WRITTEN TASK: Duplicate the part of the records that opens at the very start and closes with the line containing "center [10, 102].", both ends included. Leave the pictures out of your copy.

RECORD EXCERPTS:
--- START ---

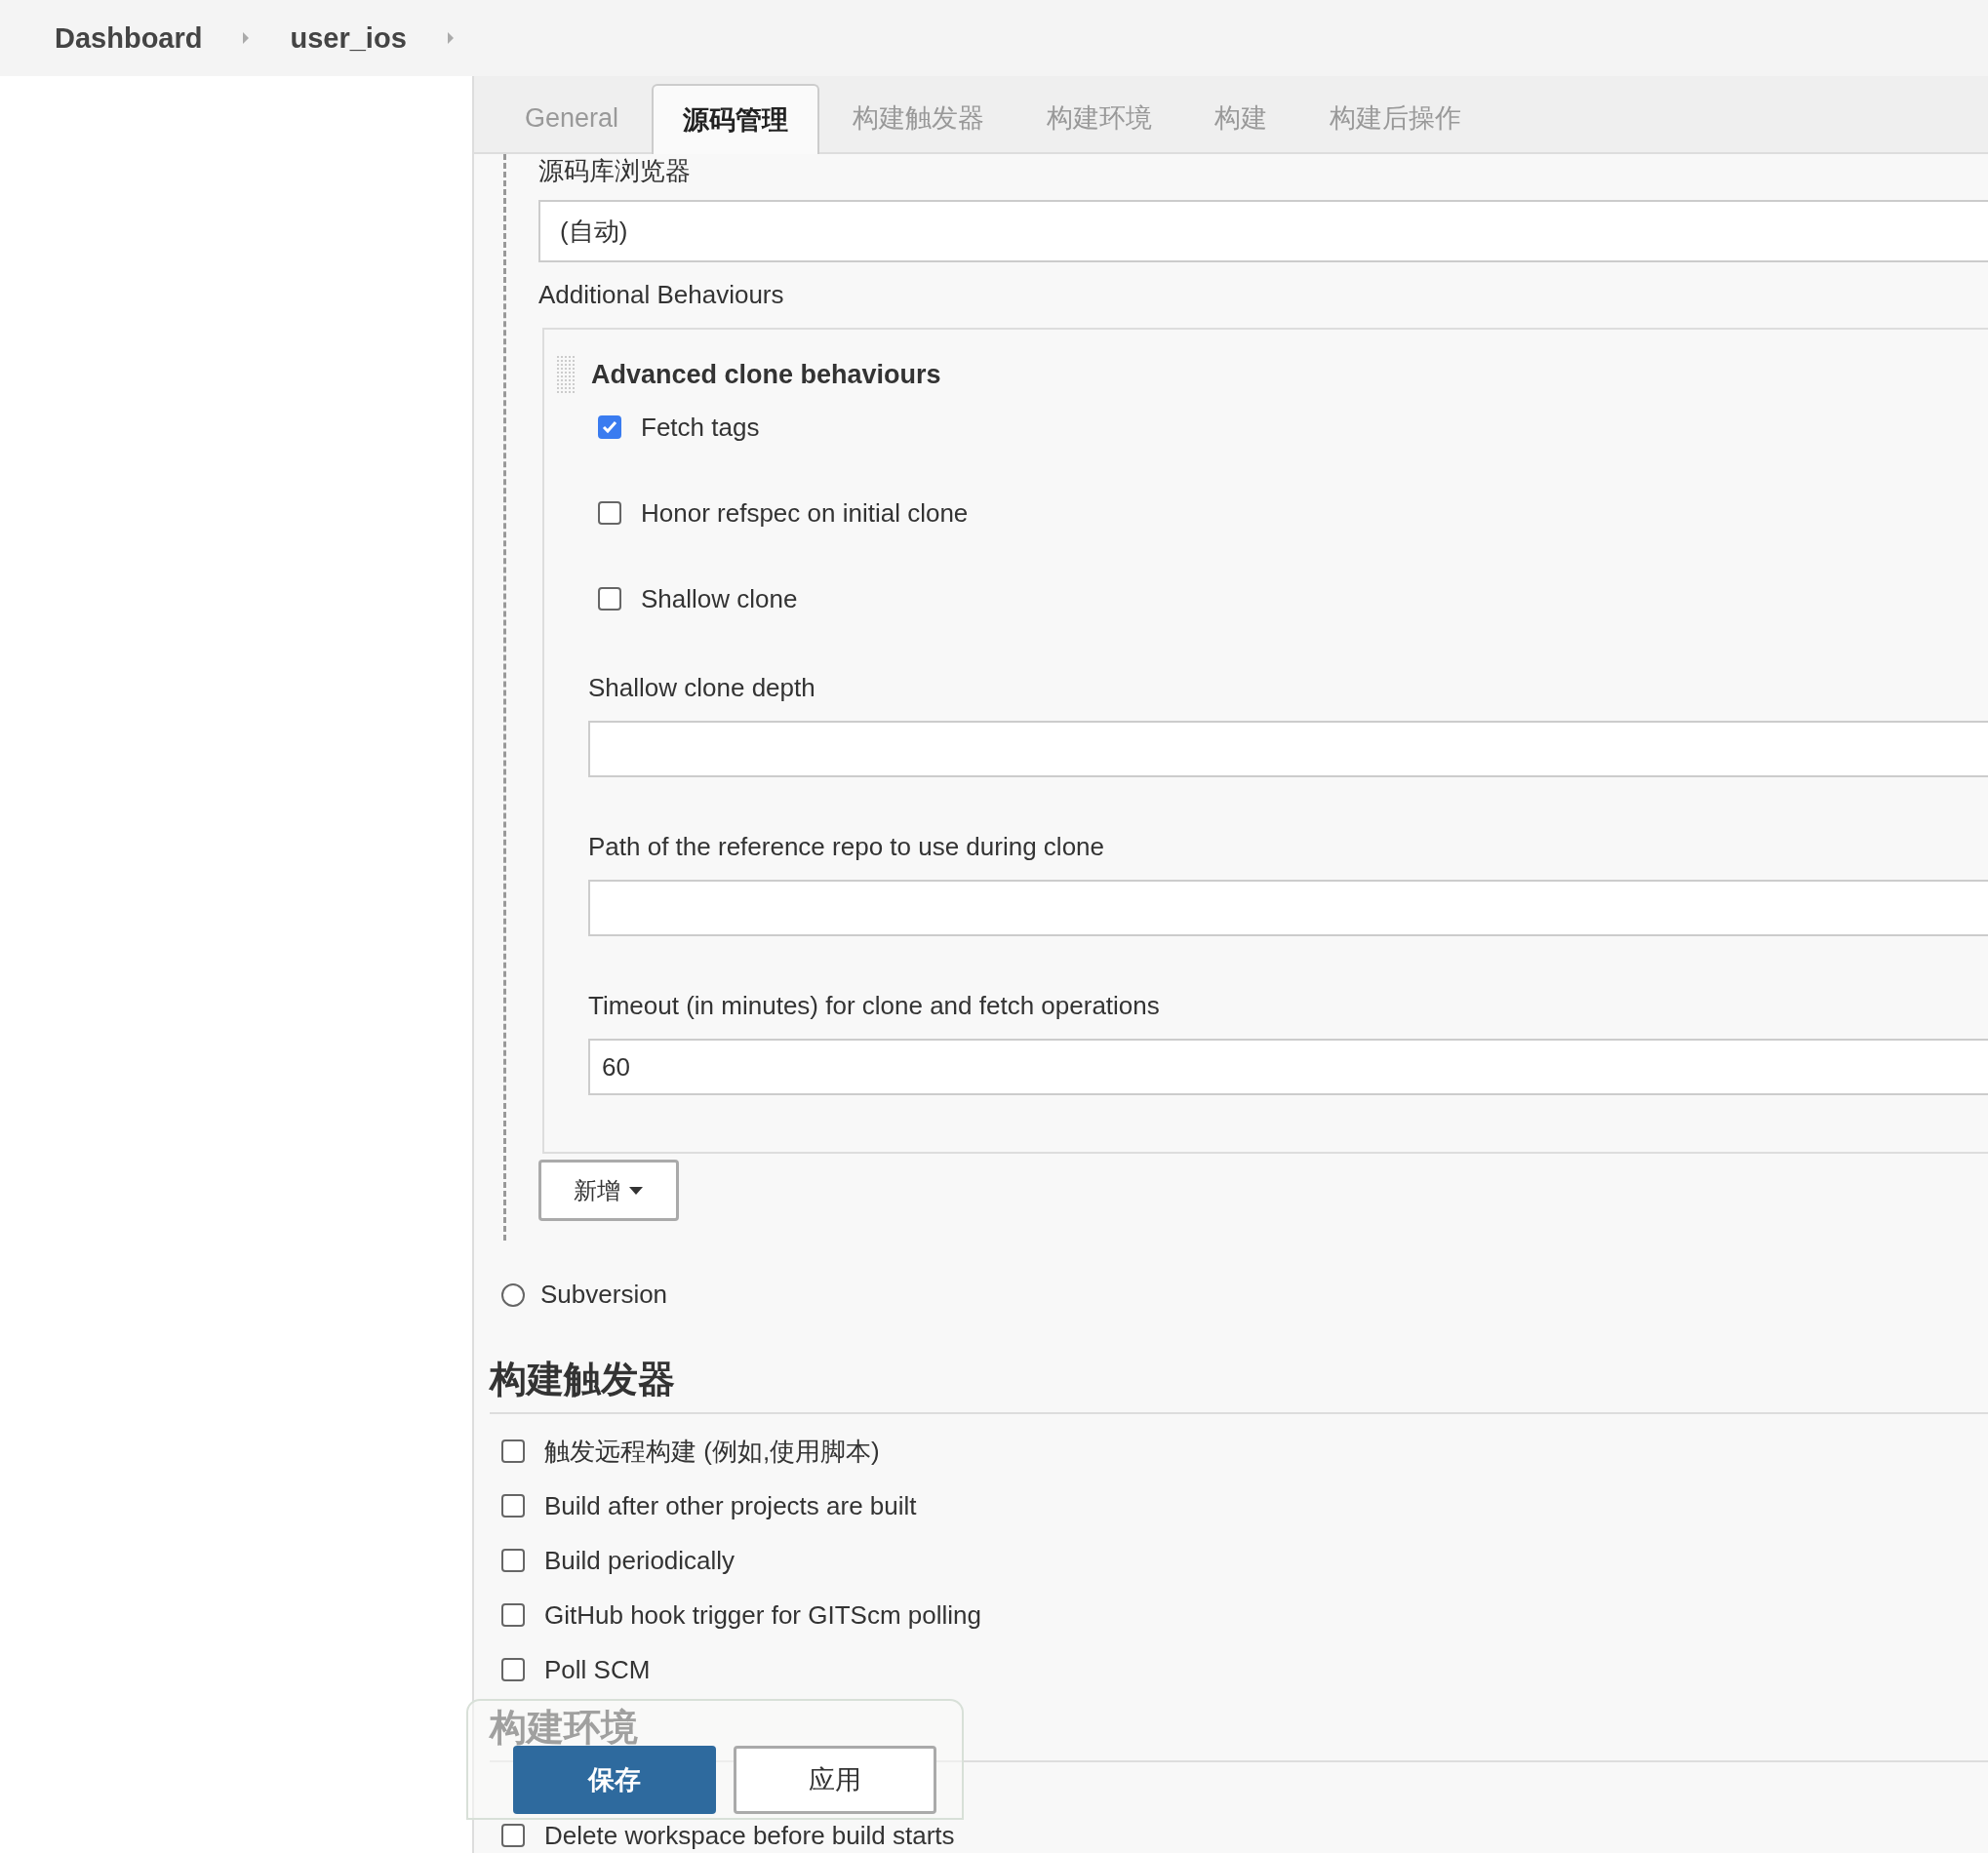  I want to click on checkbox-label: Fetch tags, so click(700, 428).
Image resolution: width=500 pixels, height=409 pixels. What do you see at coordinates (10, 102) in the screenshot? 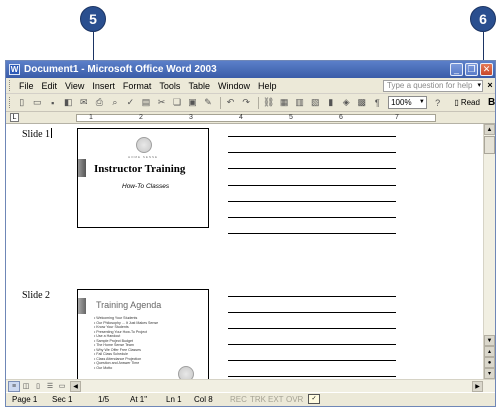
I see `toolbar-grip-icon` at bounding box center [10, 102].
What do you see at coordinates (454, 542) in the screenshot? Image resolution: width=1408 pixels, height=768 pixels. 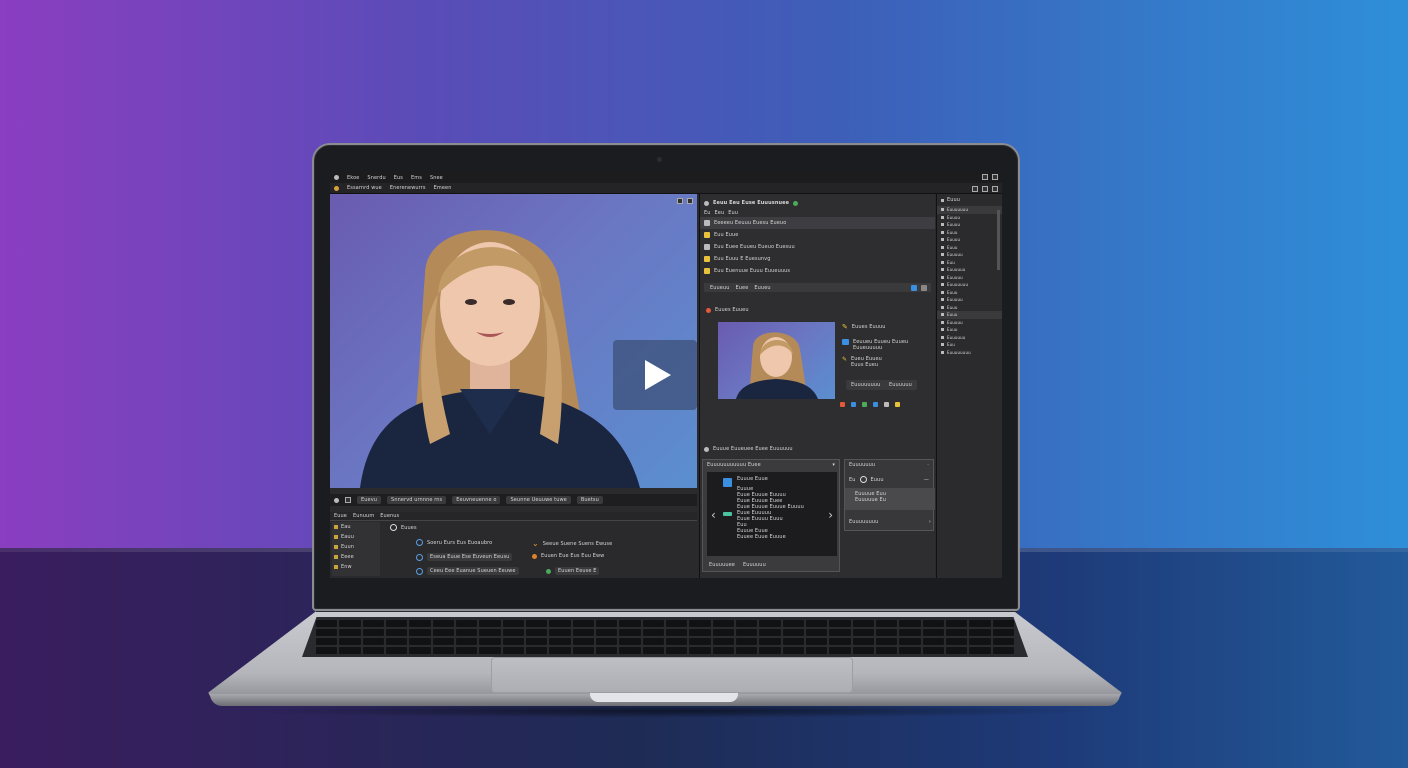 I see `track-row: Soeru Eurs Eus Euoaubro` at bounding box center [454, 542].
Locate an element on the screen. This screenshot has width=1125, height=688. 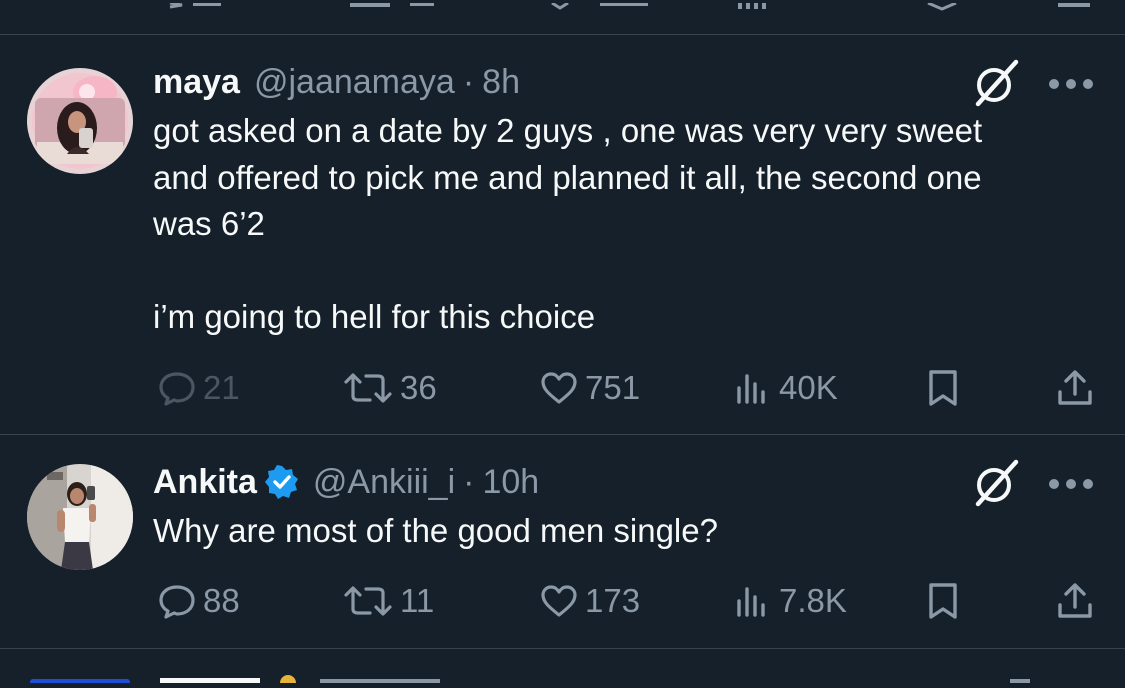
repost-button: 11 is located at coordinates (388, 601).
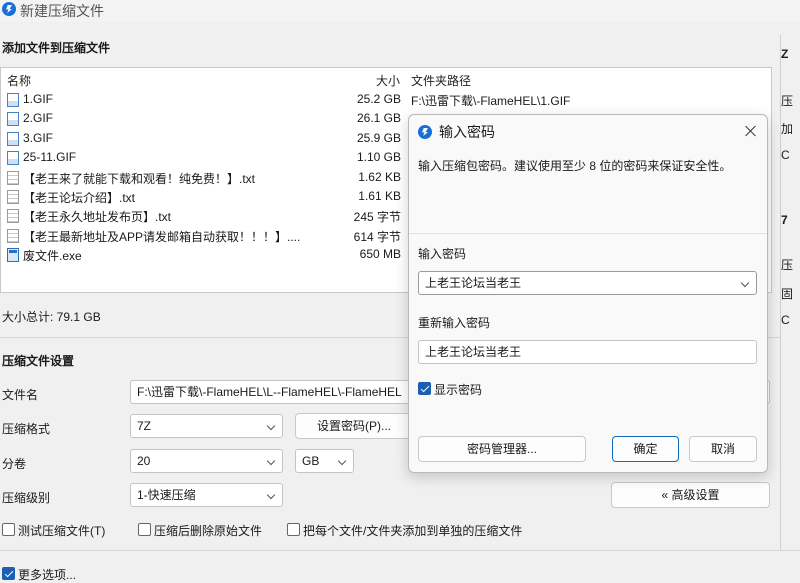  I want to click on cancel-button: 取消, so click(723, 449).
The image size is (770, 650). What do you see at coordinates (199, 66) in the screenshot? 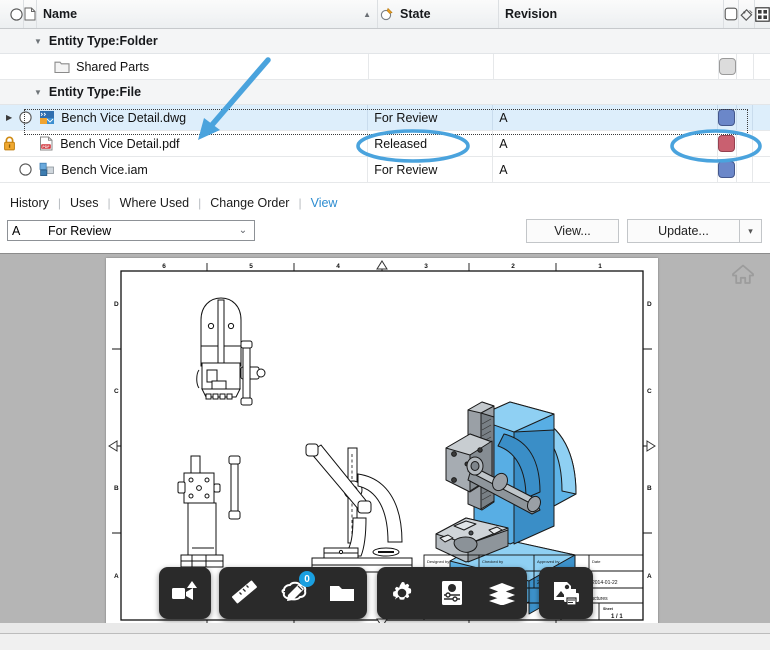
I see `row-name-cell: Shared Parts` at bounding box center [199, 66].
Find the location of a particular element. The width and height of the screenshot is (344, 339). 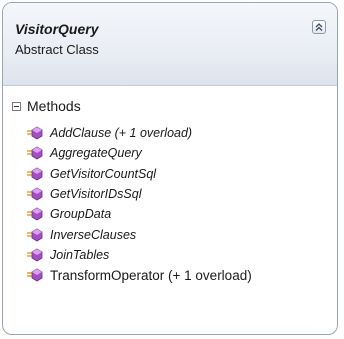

--- END ---

RESULT OF THE TASK:
  I want to click on checkbox-label: Fetch tags, so click(700, 428).
Image resolution: width=500 pixels, height=409 pixels. What do you see at coordinates (10, 102) in the screenshot? 
I see `toolbar-grip-icon` at bounding box center [10, 102].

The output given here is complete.